WHAT THE TASK REQUIRES: All lines in the data that hold the word "label" need copying.

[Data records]
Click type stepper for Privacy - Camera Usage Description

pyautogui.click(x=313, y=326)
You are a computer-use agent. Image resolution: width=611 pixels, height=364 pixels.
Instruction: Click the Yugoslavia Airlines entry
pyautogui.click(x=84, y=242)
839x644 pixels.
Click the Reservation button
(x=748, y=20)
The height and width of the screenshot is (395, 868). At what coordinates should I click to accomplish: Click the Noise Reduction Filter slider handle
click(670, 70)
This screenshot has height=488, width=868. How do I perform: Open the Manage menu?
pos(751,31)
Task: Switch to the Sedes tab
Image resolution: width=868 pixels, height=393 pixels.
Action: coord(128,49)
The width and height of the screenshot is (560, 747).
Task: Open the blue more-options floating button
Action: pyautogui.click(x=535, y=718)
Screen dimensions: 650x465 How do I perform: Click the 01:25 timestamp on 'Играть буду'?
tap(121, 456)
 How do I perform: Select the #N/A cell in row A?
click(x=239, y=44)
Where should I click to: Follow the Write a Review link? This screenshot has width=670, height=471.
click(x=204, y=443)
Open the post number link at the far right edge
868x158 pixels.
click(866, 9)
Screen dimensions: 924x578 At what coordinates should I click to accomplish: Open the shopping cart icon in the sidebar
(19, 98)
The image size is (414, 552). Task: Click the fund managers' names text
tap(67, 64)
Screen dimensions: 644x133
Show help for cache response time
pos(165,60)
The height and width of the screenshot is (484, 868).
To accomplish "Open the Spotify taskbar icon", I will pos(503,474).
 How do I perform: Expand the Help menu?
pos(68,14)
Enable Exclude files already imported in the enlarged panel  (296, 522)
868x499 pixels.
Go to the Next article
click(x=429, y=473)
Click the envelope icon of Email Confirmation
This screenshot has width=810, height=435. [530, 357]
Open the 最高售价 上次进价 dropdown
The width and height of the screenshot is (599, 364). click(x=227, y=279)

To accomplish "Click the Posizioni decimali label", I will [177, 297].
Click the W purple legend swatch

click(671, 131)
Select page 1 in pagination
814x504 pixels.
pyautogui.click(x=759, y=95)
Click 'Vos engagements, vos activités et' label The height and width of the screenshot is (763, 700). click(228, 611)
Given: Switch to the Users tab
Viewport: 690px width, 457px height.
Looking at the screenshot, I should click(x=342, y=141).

RESPONSE FOR THIS EXERCISE:
To accomplish "Click the Posizioni decimali label", I will [177, 297].
Click 'Vos engagements, vos activités et' label The height and width of the screenshot is (763, 700). click(228, 611)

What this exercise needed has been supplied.